When is a ‘dump’ not a ‘dump’? 1: When it is a ‘mine’

  • by JW

The idea of ‘mining’ former town dumps is gaining ground…

.

In this week’s Herald, Mike Dibble suggests what we can do with our town dumps:

I was delighted to read Councillor Denise Bickley write that the waste in our grey bins (the ones that say landfill waste), is not actually going to landfill any more. Apparently all non recycling goes to the Energy from Waste Plant to generate electricity.

It will be interesting to know if the landfill waste that we have buried over the years is ever going to be dug up and recycled in the future or would that be economically unviable? Items such as tin cans, bottles and jars would have gone to landfill in the old days but the economic realisation is that these items may forever stay underground. That is surely not good news.

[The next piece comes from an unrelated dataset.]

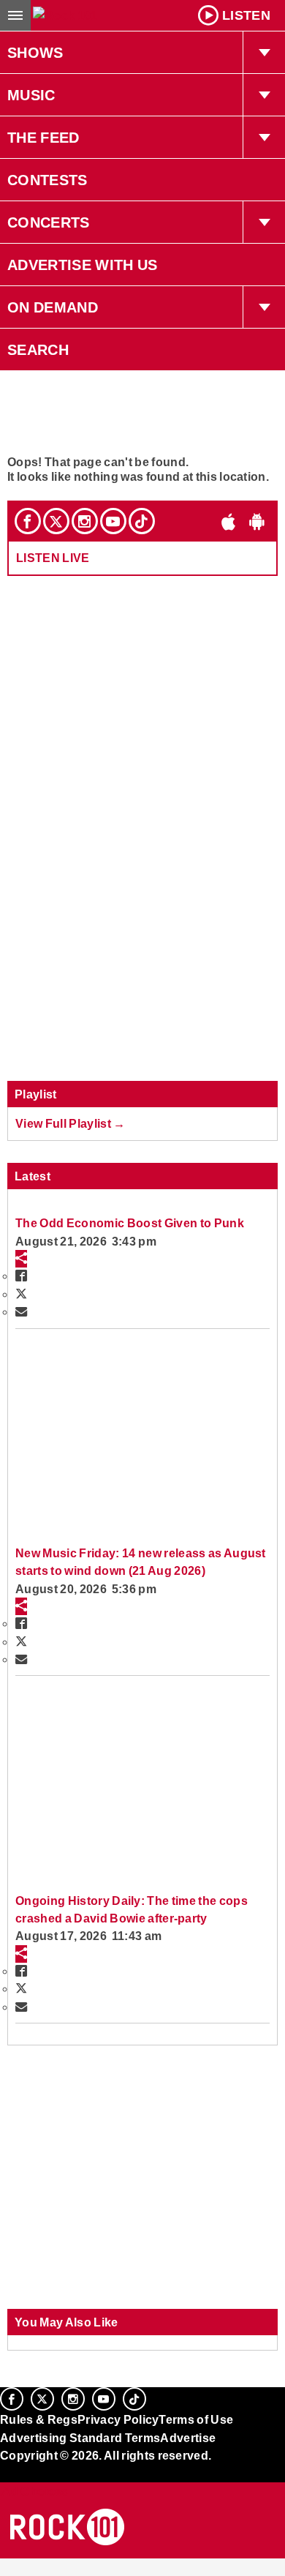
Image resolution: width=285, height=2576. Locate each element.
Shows (35, 53)
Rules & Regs (38, 2419)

‘Could landfill ever be dug up and recycled?’ | Sidmouth Herald

In the Futures Forum back in 2015, the idea of ‘recycling’ old town dumps was also mooted:

Sidmouth’s former town dump towards Bowd might be a future font of resources…

This is from the press release from a meeting of the Vision Group back in October 2009, as reported by a former District Council employee:

Ice House Lane:
Up from the railway bridge, used to be a land fill site (over 30 years ago). When the land fill was closed, a sewer was laid from Green Lane to near Bradfords yard.
Futures Forum: Persimmon, Sidmouth and “promoting well-designed housing that is sustainable and provides much-needed new housing…”

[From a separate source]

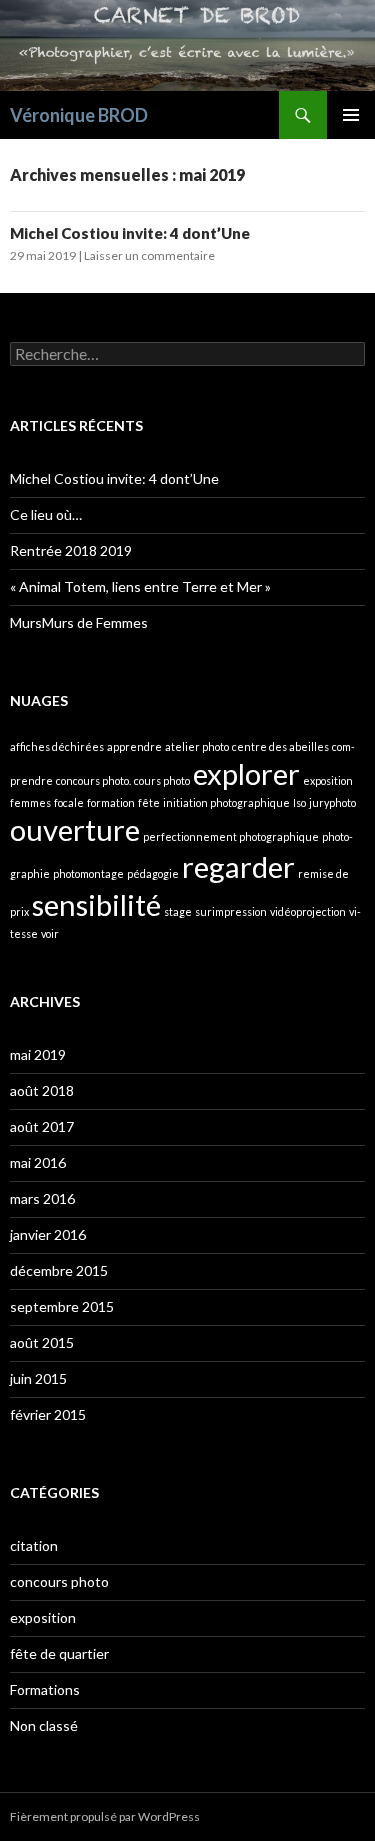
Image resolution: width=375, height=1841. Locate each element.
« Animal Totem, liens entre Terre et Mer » (140, 586)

The idea of ‘mining’ former dumps is gaining ground…

Futures Forum: Mining landfill sites

This is from 2018:

Many old dumps contain useful materials. Whether they’re worth extracting depends on how we value other benefits such as preventing pollution and reducing greenhouse gas emissions.

Why aren’t we mining landfills for valuable stuff like metals and soil?

With these pieces from last year:

The UK’s landfill legacy has previously been considered a stain on our green and pleasant lands. However, piles of rubbish that were once swept under the pasture are now presenting a real opportunity. Will Simpson finds out why enhanced landfill mining is being dubbed ‘the next big thing’.

Untapped Riches | Resource Magazine

There are over half a million landfill sites in Europe, and 90% of these have not had to comply with safety regulations. The management of landfill sites has become a mounting concern in many European countries, with the responsibility for landfill sanitation and reclamation increasingly falling to public institutions.

The Benefits of Landfill Mining

And today there’s quite a market for it: there’s even a Wikipedia entry:

Landfill mining and reclamation (LFMR) is a process which excavates and processes solid wastes which have previously been landfilled.[1]